Возникает занятная проблема: в какой, собственно, момент в машине появилось сознание? Предположим, что конструктор не переделывал машину, а относил каждый раз в музей и следующую модель строил заново. В музее собралось 10 000 машин — таково было число модификаций. В сумме это дает плавный переход от «бездушного автомата», вроде музыкального ящика, к «машине, которая мыслит». Какую машину мы должны считать уже сознательной — № 7852 или только № 9973? Они отличаются одна от другой тем, что первая не умела объяснить, почему она смеется над анекдотом, и лишь повторяла, что он чертовски смешон, а вторая умеет. Но некоторые люди смеются, слыша анекдоты, хотя не могут объяснить, что в них смешно. Известно, что теория юмора — трудный орешек. Лишены ли эти люди сознания? Конечно, нет; они, по-видимому, не слишком сообразительны, малоинтеллигентны, их ум не обладает сноровкой в аналитическом подходе к проблемам; но мы ведь не спрашиваем, умна машина или туповата, а только есть у нее сознание или нет.
Следует, по-видимому, признать, что у модели № 1 нулевое сознание, а модель № 10 000 обладает полным сознанием, тогда как сознание всех промежуточных моделей «все возрастает». Эта констатация показывает всю безнадежность затеи точно локализировать сознание. Отключение отдельных элементов («нейронов») машины приведет лишь к едва заметным количественным изменениям («ослаблению») сознания, как делает это в живом мозге болезнь или нож хирурга. Материал и размеры «мыслящего устройства» не имеют никакого значения для данной проблемы. Можно построить мыслящую машину из отдельных блоков, отвечающих, скажем, отдельным мозговым извилинам. Разделим теперь эти блоки и разместим их по всей Земле — в Москве, в Париже, в Мельбурне, в Иокогаме и т. д. Сами по себе эти блоки «психически мертвы», но соединенные друг с другом (телефонным кабелем, например) они составляли бы единое целое, «личность», единый «мыслящий гомеостат». Сознание такой машины, конечно, не находится ни в Москве, ни в Париже, ни в Иокогаме. В определенном смысле оно находится в каждом из этих городов, и вместе с тем — ни в одном из них. Ведь нельзя сказать о сознании, что оно, как Висла, протянулось от Татр до Балтики[121]. Да и сам человеческий мозг тоже ставит перед нами, хотя и не столь резко, аналогичную проблему — кровеносные сосуды, белковые молекулы и соединительные ткани находятся внутри мозга, но не внутри сознания, нельзя также и сказать, что сознание находится под самым сводом черепа или что оно расположено немного ниже, возле ушей по обе стороны головы. Оно «рассеяно» по всему гомеостату, по всей его функциональной сети. И больше ничего о сем предмете сказать мы не можем, если хотим сочетать рассудок с осмотрительностью.
Затруднения с информацией
Мы подходим к концу этой части рассуждений, которая посвящена различным вопросам кибернетики, в основном далеким от ее главного ствола. В одном из наиболее революционных своих разделов кибернетика сформулировала законы, управляющие изменениями информации, и тем самым впервые в науке перебросила мост между ранее традиционно гуманитарными дисциплинами (такими, как логика)[122] и термодинамикой — разделом физики. Мы уже говорили о различных применениях теории информации, к сожалению, в очень общей форме и довольно туманно, ибо в данной книге отсутствуют те уточнения, которые может дать лишь использование математики. Задумаемся теперь над тем, чем же, собственно, является информация и какое место в мире она занимает?
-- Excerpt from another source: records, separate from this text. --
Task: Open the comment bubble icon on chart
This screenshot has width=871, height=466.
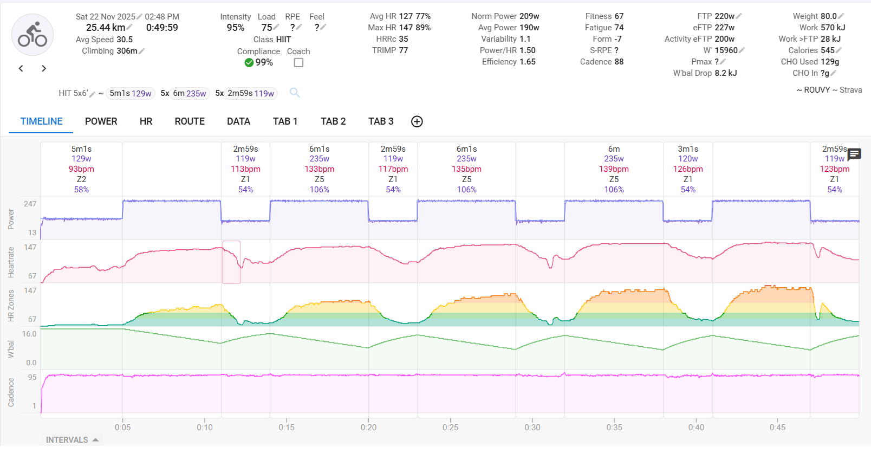Action: coord(854,154)
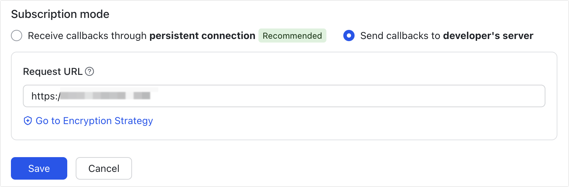
Task: Cancel the subscription mode changes
Action: [x=104, y=168]
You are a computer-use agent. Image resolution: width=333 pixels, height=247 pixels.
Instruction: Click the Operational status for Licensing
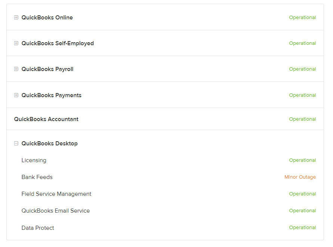pos(302,160)
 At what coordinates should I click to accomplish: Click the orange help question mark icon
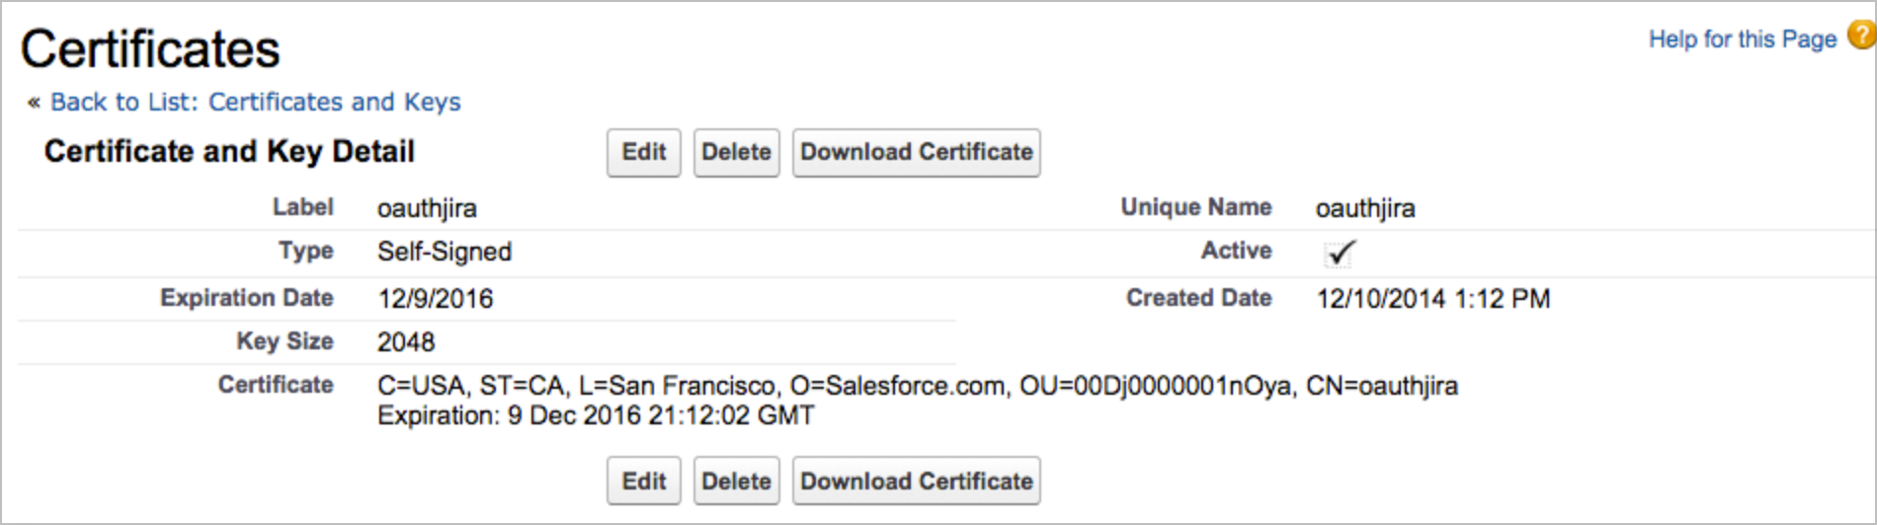pyautogui.click(x=1860, y=36)
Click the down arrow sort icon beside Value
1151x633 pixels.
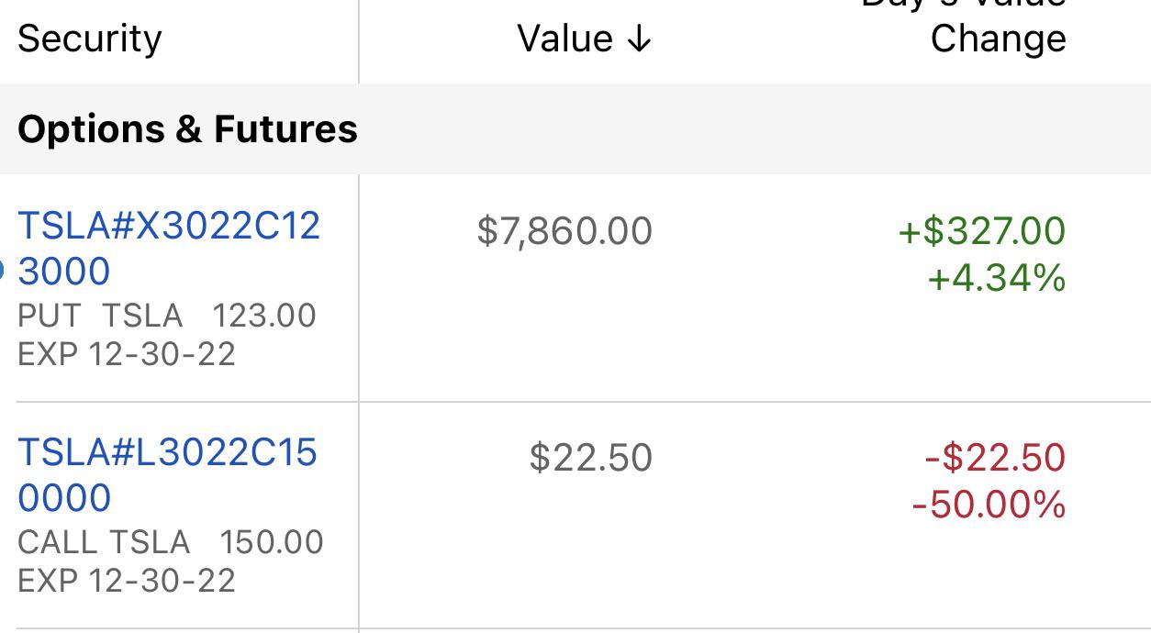tap(641, 39)
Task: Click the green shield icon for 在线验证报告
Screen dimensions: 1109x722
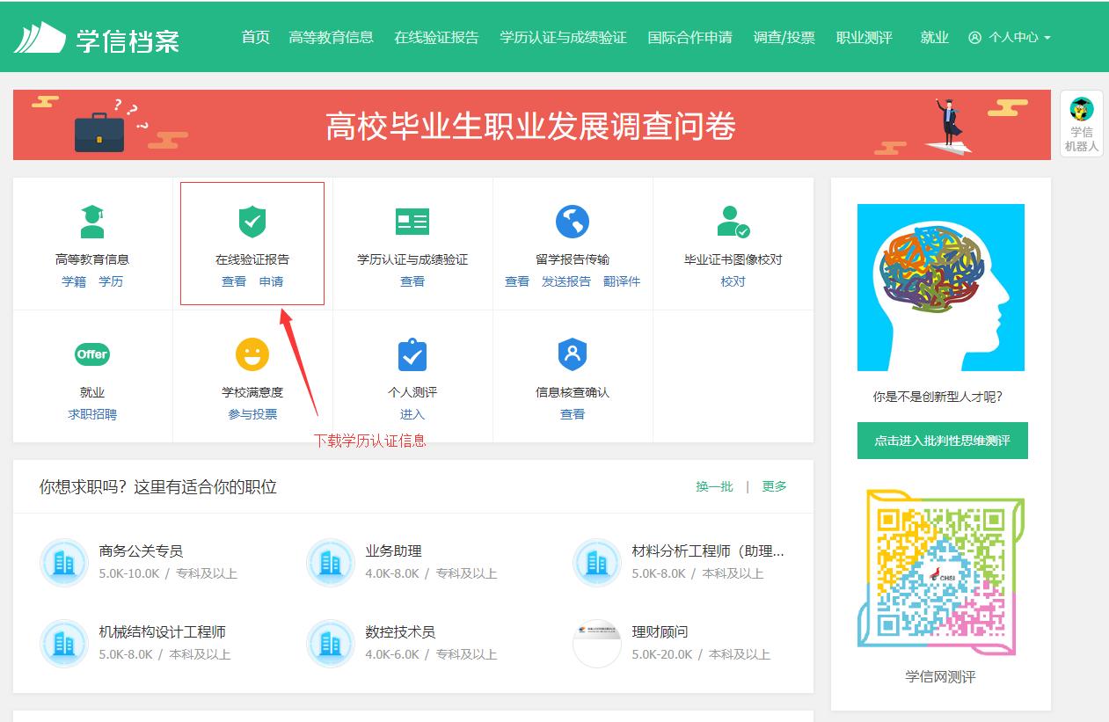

Понятие информации делает сейчас карьеру в таких столь отдаленных от физики (его колыбели) областях, как живопись и поэзия, карьеру, скажем сразу, которая превышает нынешнюю значимость этого понятия (хотя никто не знает, превышает ли она его будущие возможности). Много говорят о количестве информации, но прежде чем измерять, полезно было бы рассмотреть более фундаментальную проблему, в чем состоит своеобразие информации, которая, будучи материальным явлением, не является ни материей, ни энергией.